Woodford sees this as “fine inflation”, which now seems to be based on the bank’s ability to pay, rather than the size of the transgression. Since HSBC is the second largest bank in the world, this makes it particularly vulnerable. So he sold.
HSBC’s historical manipulation of Libor and foreign exchange markets could prove expensive. Again, investors will ultimately be the ones who pay, through a lower share price or reduced dividends.
Smith & Wesson
No sector is safe. In 2012, Smith & Nephew was fined $22 million following a foreign bribery scandal. This week, it incurred another $11.3 million fine to settle allegations that it solely US government devices that it claimed were made in the US, but actually came from Malaysia.

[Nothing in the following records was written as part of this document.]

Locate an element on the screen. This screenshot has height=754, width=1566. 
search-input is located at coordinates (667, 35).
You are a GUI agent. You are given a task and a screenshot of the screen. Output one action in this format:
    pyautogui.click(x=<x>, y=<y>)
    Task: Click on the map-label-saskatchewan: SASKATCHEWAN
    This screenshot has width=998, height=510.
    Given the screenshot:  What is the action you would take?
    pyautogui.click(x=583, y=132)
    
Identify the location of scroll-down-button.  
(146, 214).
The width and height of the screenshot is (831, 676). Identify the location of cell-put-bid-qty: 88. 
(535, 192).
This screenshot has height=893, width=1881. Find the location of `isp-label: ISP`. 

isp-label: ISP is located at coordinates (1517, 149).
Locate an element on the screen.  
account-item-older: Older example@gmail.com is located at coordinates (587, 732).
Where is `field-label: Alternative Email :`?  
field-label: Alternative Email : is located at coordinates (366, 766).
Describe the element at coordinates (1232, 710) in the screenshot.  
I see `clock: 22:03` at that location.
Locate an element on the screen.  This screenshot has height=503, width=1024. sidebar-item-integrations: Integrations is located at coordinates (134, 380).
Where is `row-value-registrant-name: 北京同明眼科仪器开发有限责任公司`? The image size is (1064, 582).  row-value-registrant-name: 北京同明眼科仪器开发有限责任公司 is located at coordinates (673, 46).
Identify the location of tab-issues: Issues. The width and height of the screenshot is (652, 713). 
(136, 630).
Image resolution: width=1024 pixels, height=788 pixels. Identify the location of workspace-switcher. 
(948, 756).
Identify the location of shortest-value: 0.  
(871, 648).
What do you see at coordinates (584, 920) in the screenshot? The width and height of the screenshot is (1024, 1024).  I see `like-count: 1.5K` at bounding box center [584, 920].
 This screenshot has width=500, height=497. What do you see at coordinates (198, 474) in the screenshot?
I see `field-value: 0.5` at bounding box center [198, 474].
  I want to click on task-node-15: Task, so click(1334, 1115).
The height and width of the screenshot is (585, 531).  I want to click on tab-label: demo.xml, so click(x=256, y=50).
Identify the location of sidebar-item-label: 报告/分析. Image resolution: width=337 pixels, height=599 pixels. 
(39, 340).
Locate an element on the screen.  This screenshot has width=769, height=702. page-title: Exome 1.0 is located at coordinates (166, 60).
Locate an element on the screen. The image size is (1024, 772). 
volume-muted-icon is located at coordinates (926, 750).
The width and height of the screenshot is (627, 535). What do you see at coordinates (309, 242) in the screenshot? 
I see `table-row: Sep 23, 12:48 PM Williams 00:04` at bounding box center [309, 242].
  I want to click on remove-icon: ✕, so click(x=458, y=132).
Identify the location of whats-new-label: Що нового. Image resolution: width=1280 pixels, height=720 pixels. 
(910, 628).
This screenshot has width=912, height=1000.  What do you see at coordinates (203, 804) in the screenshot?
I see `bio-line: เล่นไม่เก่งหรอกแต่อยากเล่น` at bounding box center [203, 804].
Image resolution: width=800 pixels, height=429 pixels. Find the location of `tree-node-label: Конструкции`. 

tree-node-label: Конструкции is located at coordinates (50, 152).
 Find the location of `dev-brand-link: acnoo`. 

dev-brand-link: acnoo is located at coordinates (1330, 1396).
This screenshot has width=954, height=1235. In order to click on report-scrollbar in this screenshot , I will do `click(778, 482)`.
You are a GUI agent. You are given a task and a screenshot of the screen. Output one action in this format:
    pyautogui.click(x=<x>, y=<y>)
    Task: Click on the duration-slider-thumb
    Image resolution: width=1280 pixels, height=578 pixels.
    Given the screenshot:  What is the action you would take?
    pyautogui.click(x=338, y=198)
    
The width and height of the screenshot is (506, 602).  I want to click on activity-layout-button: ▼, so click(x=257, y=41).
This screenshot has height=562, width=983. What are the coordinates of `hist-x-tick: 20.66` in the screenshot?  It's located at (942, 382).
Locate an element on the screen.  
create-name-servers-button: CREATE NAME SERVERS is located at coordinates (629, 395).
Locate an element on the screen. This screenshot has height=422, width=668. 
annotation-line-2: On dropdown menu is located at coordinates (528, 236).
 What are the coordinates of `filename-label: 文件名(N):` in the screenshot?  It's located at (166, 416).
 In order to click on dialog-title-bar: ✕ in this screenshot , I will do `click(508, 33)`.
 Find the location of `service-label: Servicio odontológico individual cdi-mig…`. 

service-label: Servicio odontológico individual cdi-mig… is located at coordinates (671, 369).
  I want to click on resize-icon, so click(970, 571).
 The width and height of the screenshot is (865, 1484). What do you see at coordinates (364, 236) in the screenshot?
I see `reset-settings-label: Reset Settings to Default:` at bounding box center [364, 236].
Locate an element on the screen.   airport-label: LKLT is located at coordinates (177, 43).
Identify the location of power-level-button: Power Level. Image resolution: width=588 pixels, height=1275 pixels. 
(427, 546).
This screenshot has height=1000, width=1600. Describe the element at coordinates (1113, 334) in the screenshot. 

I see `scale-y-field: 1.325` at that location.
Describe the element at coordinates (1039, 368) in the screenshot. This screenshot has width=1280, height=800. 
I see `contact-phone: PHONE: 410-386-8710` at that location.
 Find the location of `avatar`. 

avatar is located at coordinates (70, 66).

Happily, since I hold the stock, these two penalties have done little to damage its recent stellar performance, with the share price up more than 100% in the last five years.
Cash Cows
But taken together, this is a worrying development. FTSE 100 companies generate around 77% of their earnings overseas, but this increasingly makes them fair game to US regulators.
The US is now the sole regulatory global superpower. It has given itself the right to, say, tell London-listed bank Standard Chartered how to conduct its global business, forcing it to suspend clearing activities for high risk Hong Kong business clients and exit certain client relationships in the United Arab Emirates.
These British stalwarts may have deserved to be penalised, but they’re not there to be milked. And nor are their shareholders.